[Work instructions] Locate each line in the records below that contains the word "height" and copy those lines. Case matters.

[Items]
--------
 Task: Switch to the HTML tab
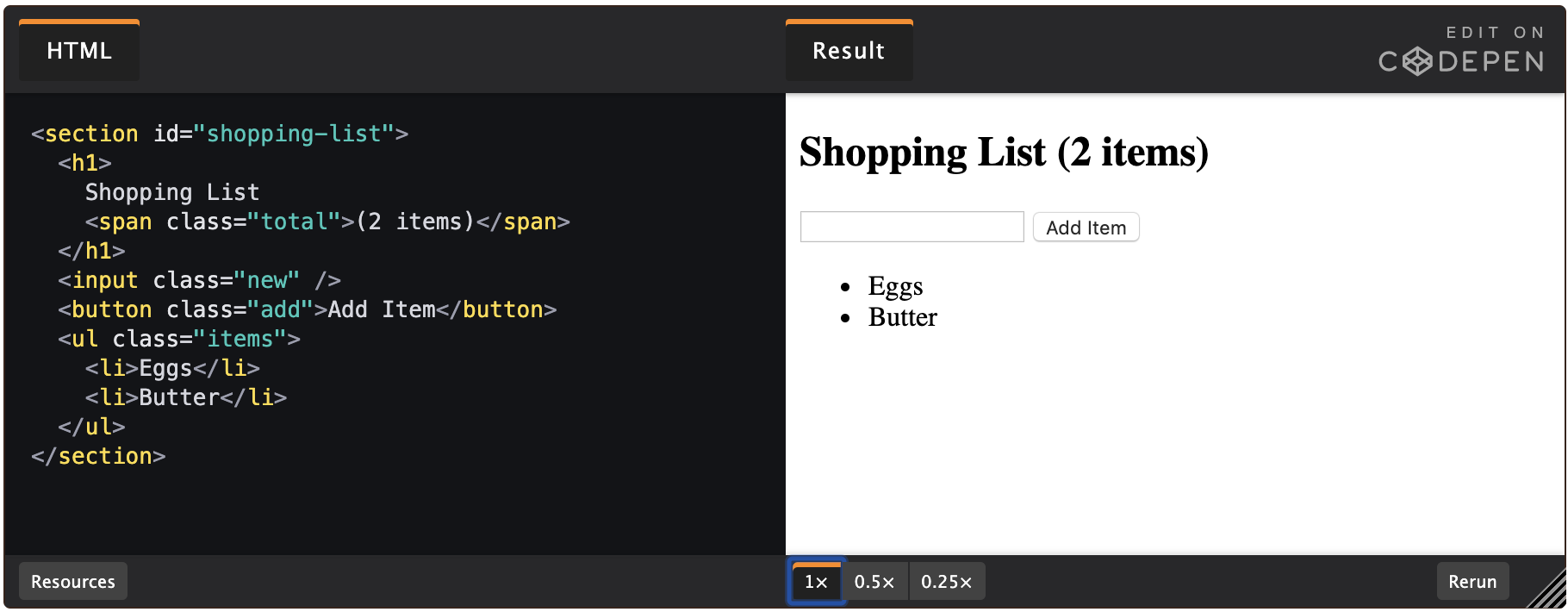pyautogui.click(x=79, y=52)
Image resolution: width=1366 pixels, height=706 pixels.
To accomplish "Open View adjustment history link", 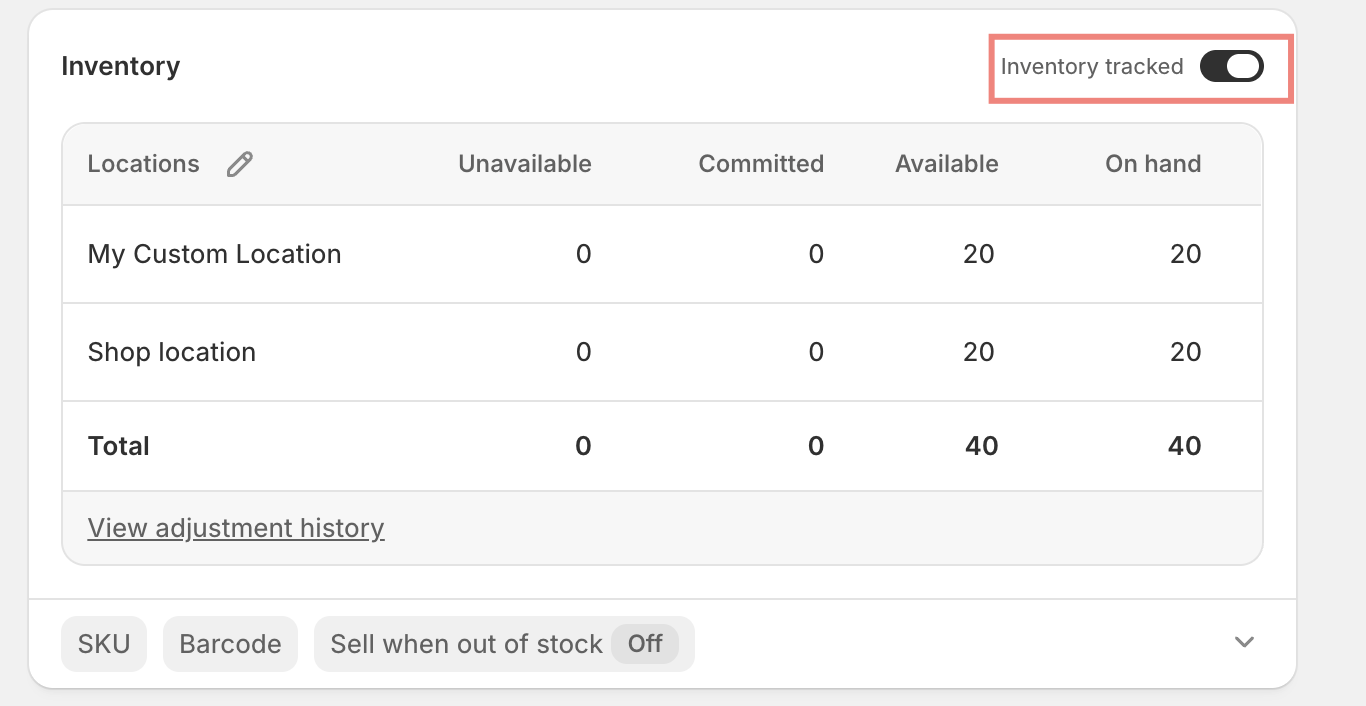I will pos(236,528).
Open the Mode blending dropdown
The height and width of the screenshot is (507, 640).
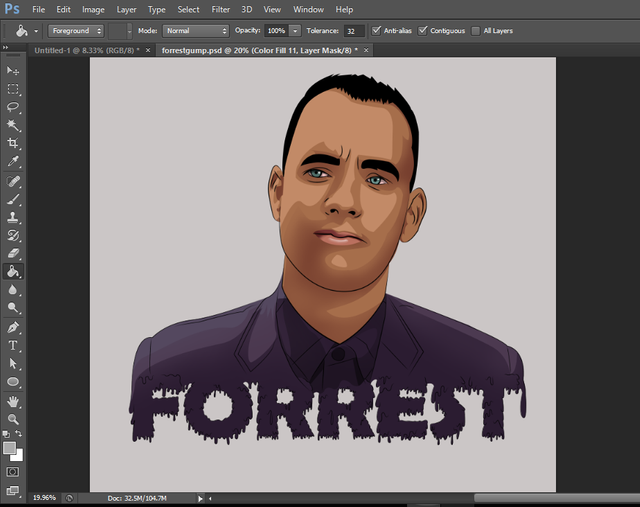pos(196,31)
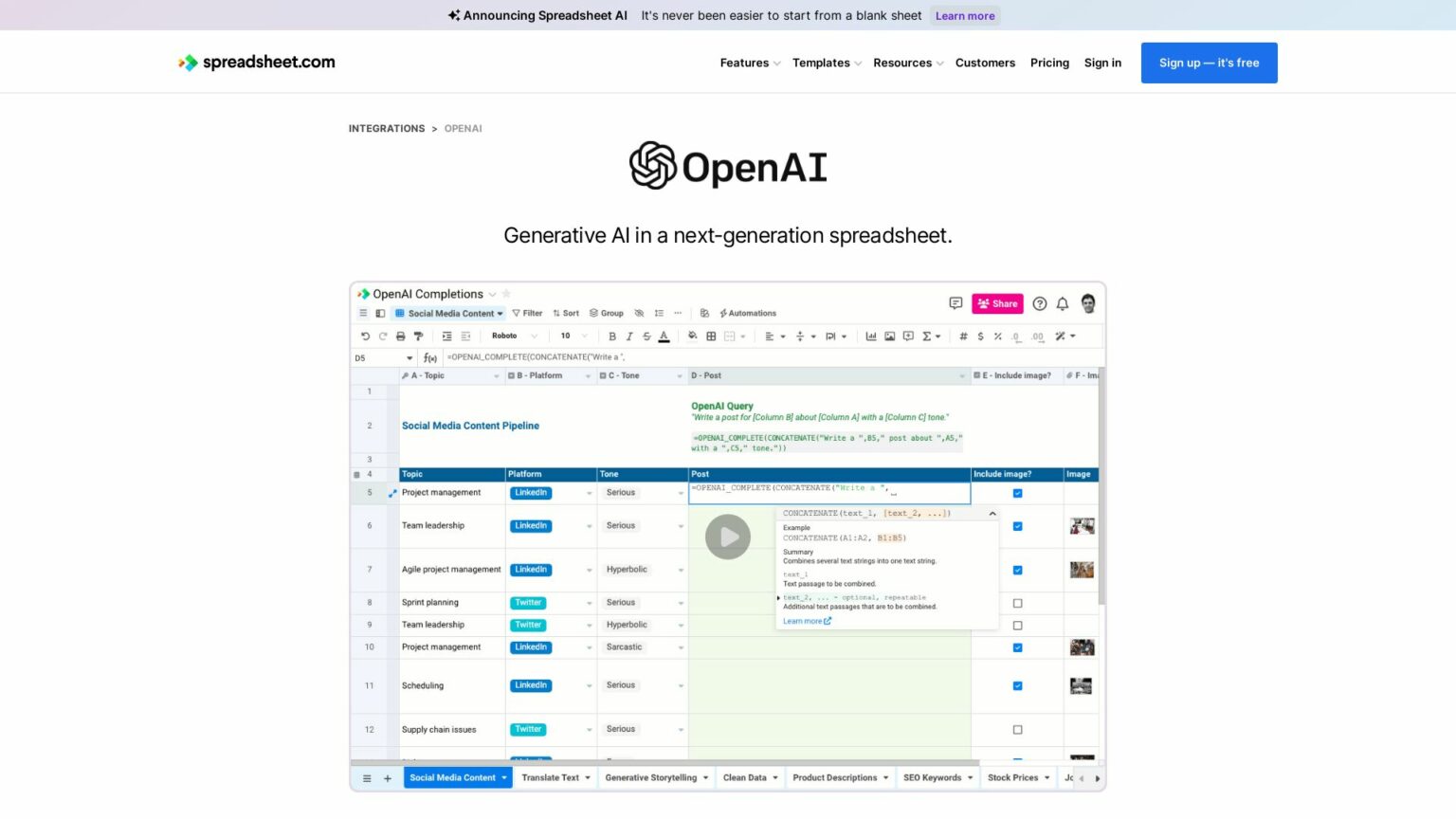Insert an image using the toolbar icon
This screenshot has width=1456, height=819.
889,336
--------
[Result for this exercise]
Image resolution: width=1366 pixels, height=706 pixels.
The height and width of the screenshot is (507, 640).
This screenshot has width=1456, height=819.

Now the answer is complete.